Kwanakasha watched sullenly as Red Shoes produced a knife made from the stuff of ghost. Tapping his chest, he passed the knife to the little man.
The dwarf pursed his lips in anger, leaned over, and stabbed the knife into Red Shoes’ chest.
There was agony, but not the agony of the flesh he was likely to endure soon enough. This was a mother dying, a homeland lost—a taste of death.
“Leave me now,” he told Kwanakasha.
Without another word, the creature did so.
Tears sparkling down his face like diamonds, Red Shoes fought against the black gloom, reached into the incision, and withdrew the substance of his shadow. It was both spongy and malleable, and he began to knead it into a new shape. Quietly, the cut in his chest closed up as his soul—abhorring the vacuum—stretched itself thin to make up the loss. Soon he would be whole, but with altogether less essence.
After some thought, he made his child a falcon. He searched above him for the ghost world trace of the grill above them. The wood itself was too complicated to scent and understand, but the metal wire had a simple taste. He awakened the falcon to the scent of iron, trying to ignore the dislocation he always felt when he made a new child, as if he were two places at once. The child tasted the iron, knew it, and slept.

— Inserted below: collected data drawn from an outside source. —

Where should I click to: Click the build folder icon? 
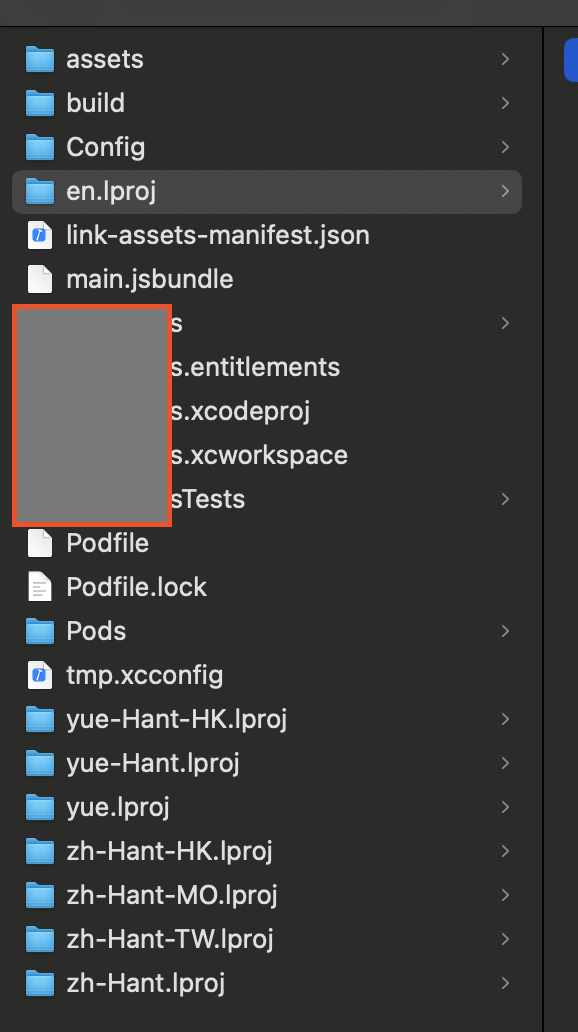(x=39, y=103)
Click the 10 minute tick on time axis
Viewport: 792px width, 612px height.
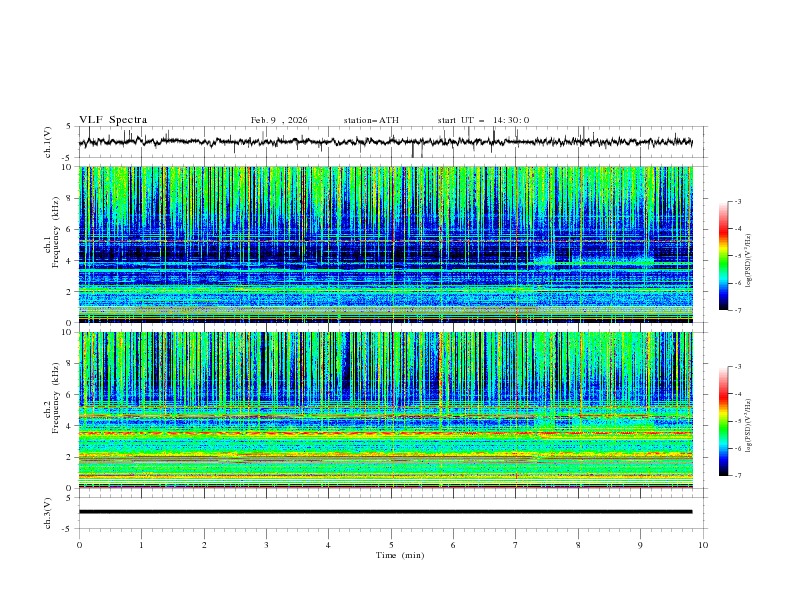pyautogui.click(x=703, y=545)
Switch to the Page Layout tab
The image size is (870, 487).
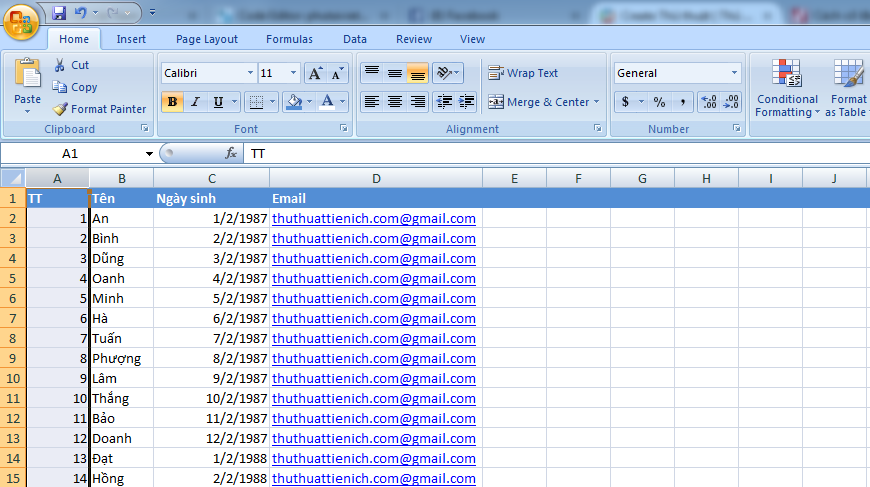click(x=207, y=39)
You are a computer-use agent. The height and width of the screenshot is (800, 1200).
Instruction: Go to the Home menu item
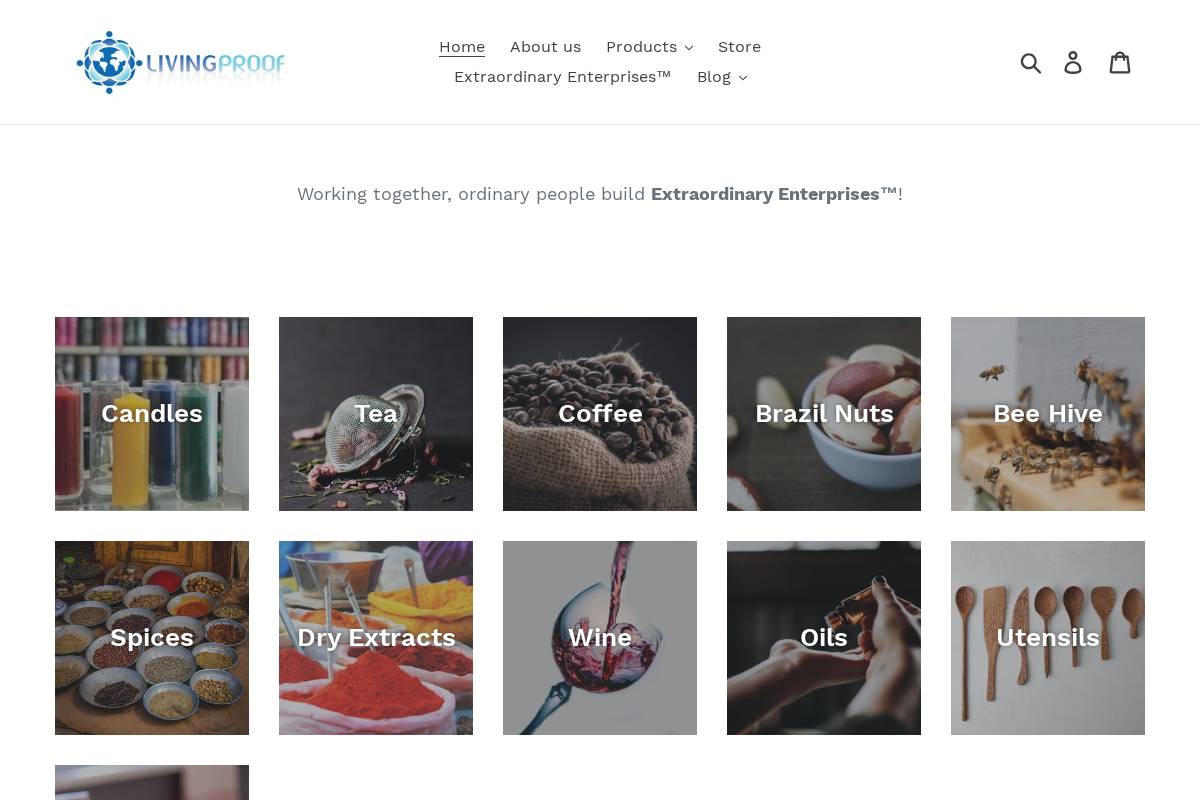point(462,47)
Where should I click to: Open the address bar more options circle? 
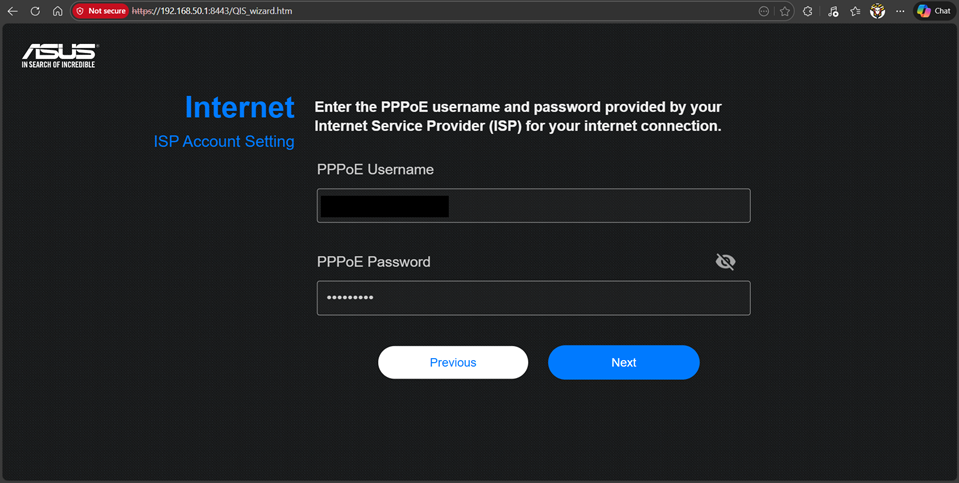point(764,11)

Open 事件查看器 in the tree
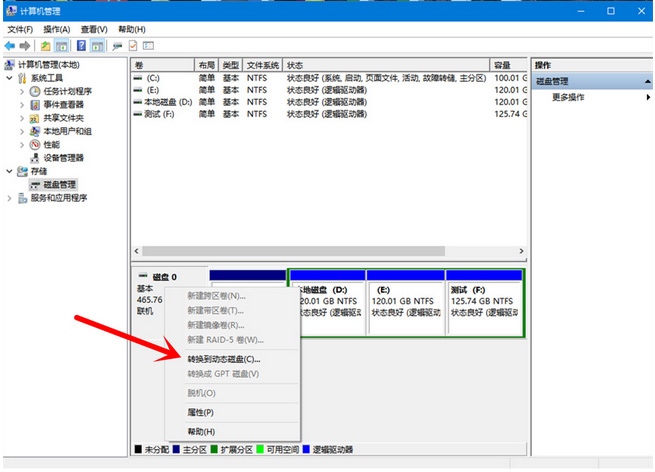pos(63,104)
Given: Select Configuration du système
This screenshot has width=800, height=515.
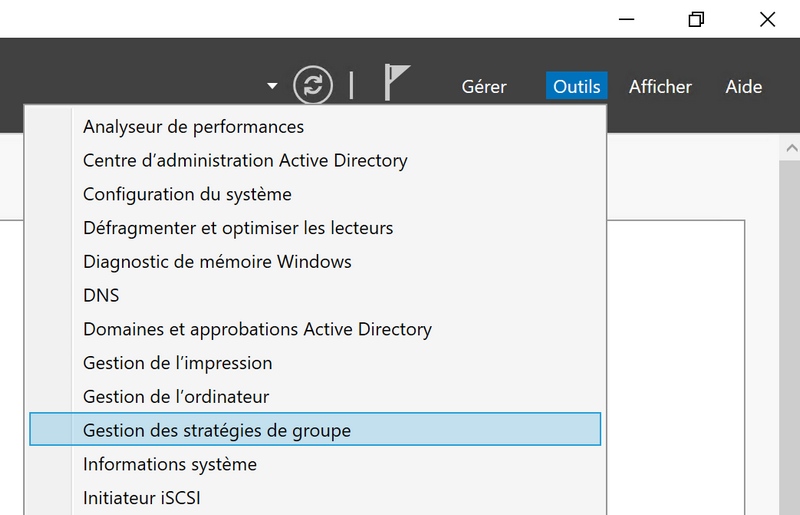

Black clouds boiled overhead, and Red Shoes knew that he had tired himself too much. If he fell asleep in the ghost world, he would be at the mercy of whatever spirit happened along. He began withdrawing, hoping he could do so quickly enough to avoid being caught.
Kwanakasha reappeared, and, as the square darkened and blurred, he began to resemble a dark, winged creature with many eyes. “The great ones are awakening,” Kwanakasha purred with mixed glee and disdain. “A new time comes. You will see, my friend, how different things can be, and you will wish you had accepted me on my terms.”